You promised yourself this trip would be different. No interruptions. No emergencies. No Slack messages beginning with “Hi, sorry, quick question lang…”
But you’ve lived long enough to know the truth. At some point, someone at work will need rescuing to prevent the office from spiraling into a dismal, post-apocalyptic wasteland. So you bring the work with you, not out of guilt, but out of institutional trauma.
Maybe it’s a Filipino thing. This instinct to overperform, to be indispensable, to carry the burden of proving we deserve our seat at the table, even on vacation. So it becomes a conscious acceptance that your carry-on is part personal effects, part emergency helpdesk.
The Groceries: Pasalubong or Pasabuy (Lines Are Blurred)
This is where your 23-kilogram baggage allowance goes to die.
You tell yourself you’re packing light, but somehow you’re stuffing ginisa mix, Magic Sarap, dried mangoes, and—if you’re into a high-risk lifestyle—Tender Juicy Hotdog and cans of Purefoods or Delimondo corned beef. These aren’t for you. These are for your Filipino friends abroad whom you’ll be meeting for coffee. Friends who will pretend they don’t need anything more but will absolutely snatch your Katinko haul with the speed and precision of a trained pickpocket.

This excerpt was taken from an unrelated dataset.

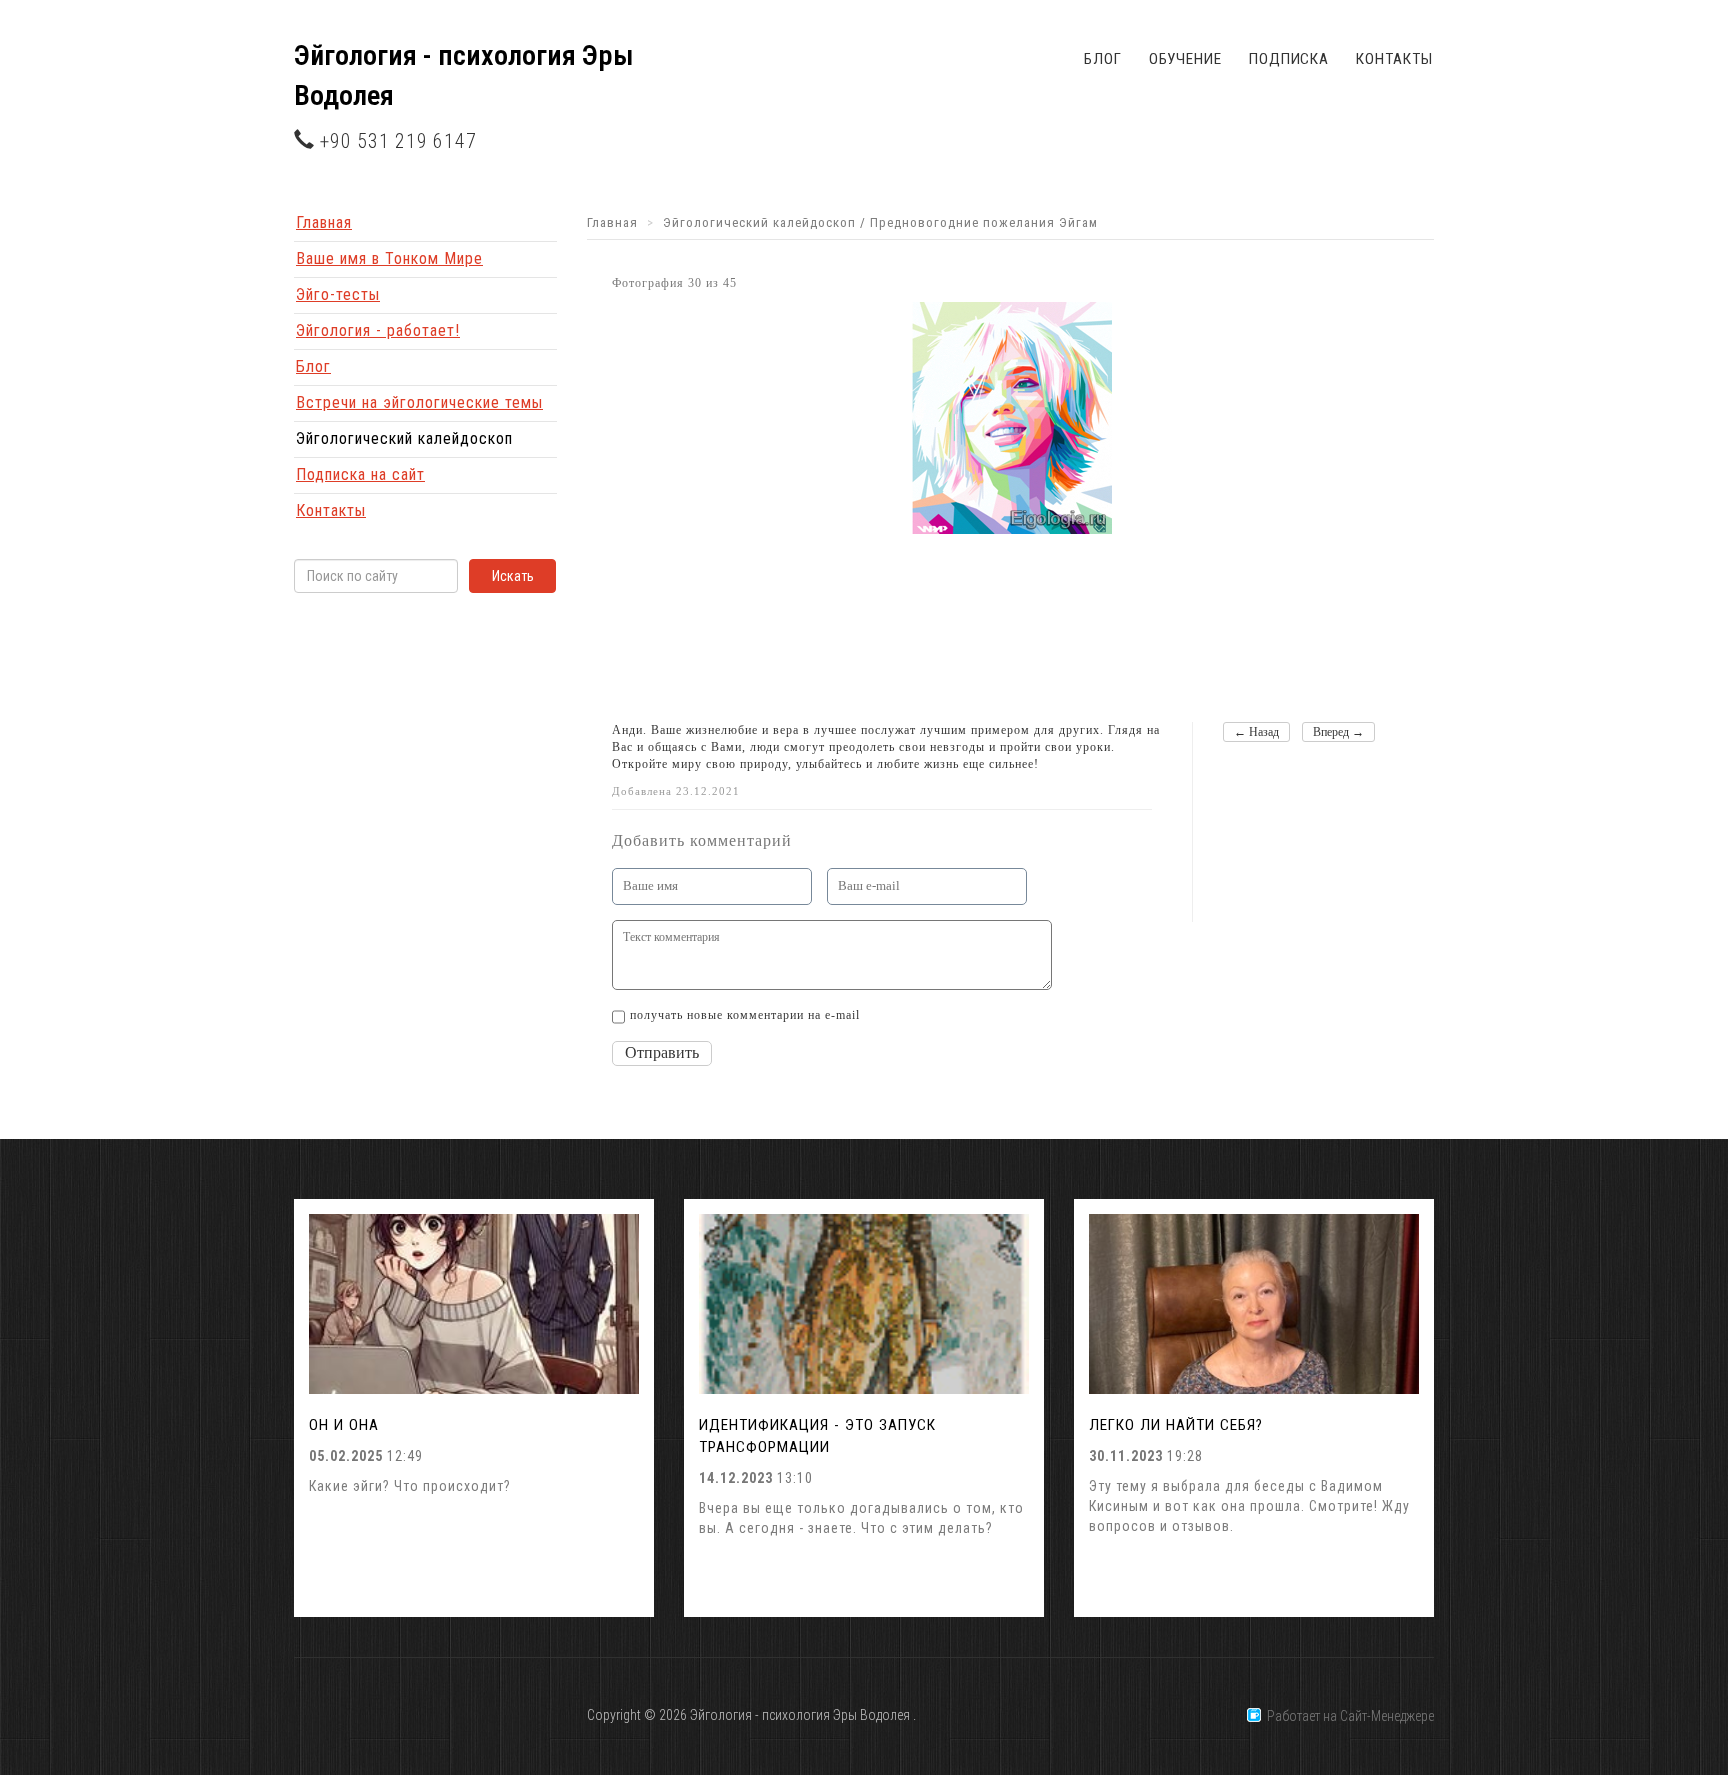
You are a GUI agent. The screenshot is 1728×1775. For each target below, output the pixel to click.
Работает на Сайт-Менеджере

While the world follows geopolitical and cultural trends for migration patterns, the Filipino diaspora could simply be mapped by tracking where the TJ hotdogs end up.
Flavors for the Soul
Abroad, breakfast usually begins optimistically: perfectly poached Eggs Benedict, al dente rigatoni all’Amatriciana, flaky “kwasong” or whatever the local specialty is. But after a few days, your palate begins to revolt, staging a coup against foreign seasoning or the lack thereof.
As we get older, that tolerance shortens. Say, to five days. So you bring an emergency stash of bagoong, buro, and pinakurat—tiny ambassadors of Filipino comfort that turn strange kitchens and unfamiliar Airbnb corners into small, edible pieces of home.
Travel has changed, yes. But so have you.
After three decades of surviving questionable hostels and whirlwind weekend escapes, you’ve embraced exactly what you need. You’ve made peace with unpretentious itineraries and with the inevitable revenge of uric acid. Your packing list now reads like a love letter to comfort, practicality, and the awareness that your body now charges convenience fees. Maybe this is what midlife travel truly becomes. No longer a search for new places or a pursuit of adventure, but a kinder negotiation with ourselves.
And everything you bring—topical ego-preservation serums, potentially illegal inhalers, pre-colonial condiments, work portals, crisis-adjacent dread masquerading as melatonin—tells the story of someone who still travels, still explores, but now does it with precision, intention, and a slightly more responsible liver.